Reverse Dieting

So you’ve lost some weight. Or that’s the plan. And now you want to get back to ‘regular’ life. Enjoy yourself. Hang out with friends. Not count carbs/calories/fats- whatever it is. Maybe you’re going on a vacation but you’re afraid that you’ll gain some of the weight back. You’ve seen someone close to you lose weight then put it all back on within a short period of time! So what’s missing?

The reverse diet.

The body is one of the most adaptable things I can think of. We can adapt to almost anything! So when we go on a diet our body has to adapt. This usually means that we are in a calorie deficit and our body gets used to it.

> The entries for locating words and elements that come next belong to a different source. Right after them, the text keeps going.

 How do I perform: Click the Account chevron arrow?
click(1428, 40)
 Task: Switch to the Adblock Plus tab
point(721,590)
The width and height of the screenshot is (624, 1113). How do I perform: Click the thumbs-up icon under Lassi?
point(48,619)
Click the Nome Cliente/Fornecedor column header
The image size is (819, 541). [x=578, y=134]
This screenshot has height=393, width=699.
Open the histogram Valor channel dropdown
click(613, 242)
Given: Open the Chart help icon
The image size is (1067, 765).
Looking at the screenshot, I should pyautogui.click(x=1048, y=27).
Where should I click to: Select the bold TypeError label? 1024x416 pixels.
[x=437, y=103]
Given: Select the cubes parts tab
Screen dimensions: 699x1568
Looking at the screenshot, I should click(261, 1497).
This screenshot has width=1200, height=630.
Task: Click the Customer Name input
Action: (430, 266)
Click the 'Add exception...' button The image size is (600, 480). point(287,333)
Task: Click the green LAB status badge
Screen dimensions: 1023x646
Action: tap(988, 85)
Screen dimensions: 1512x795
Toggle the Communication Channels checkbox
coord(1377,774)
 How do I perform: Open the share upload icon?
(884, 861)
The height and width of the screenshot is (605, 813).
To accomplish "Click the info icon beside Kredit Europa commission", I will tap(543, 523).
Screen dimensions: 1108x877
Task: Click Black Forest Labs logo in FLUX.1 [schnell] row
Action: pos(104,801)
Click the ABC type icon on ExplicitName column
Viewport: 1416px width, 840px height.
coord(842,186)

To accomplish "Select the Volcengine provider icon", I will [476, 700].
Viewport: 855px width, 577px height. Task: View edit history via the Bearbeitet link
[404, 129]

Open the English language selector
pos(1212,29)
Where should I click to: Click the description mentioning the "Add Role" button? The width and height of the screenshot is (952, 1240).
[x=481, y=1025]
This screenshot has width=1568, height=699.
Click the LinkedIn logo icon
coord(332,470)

If we diet for long periods of time we might have had to continually be lowering how many calories we take in on any given day (this is generally true for all diets to be successful). So here it is as simple as I can explain it. I’m going to through out some random numbers to make it simple. If we finished our diet eating 1500 calories (if it’s Keto, Paleo,etc. it doesn’t matter) our body is used to 1500 calories a day. That’s the new norm. Now if before we were eating 2500 calories a day (our maintenance) and not gaining weight before we started the diet, and tried to go back to that number- the weight will come back! So how do we fix this? We take it slowly and let the body adjust as we add in more food/calories. A Reverse Diet. If we take it slowly and spend time letting our bodies adjust- then we can ween back into regular life possibility without gaining any weight/fat back (possible of course you will gain weight back in water retention- which is normally and good!). How long does this take? It depends on your body. But make a plan on how many calories to introduce each week (for example 100-200 calories a day) and watch your weight. Make adjustments when necessary. Once you reach a point where you are slightly going up in weight, and you’ve done some research to get an idea of how many calories approx you should be eating a day- stop. That’s your new maintenance and if you stay around that level you shouldn’t gain any weight. Look at how much your eating- try and replicate that. It’ll be so much easier for the body to adjust to ups and downs after you’ve done this as opposed ot just jumping back to what you think your body will handle.

In my opinion this is the MOST important part of the diet puzzle. Losing weight isn’t terribly difficult. Maintaining weight isn’t either. It’s the part in between after the diet that people overlook and mess up.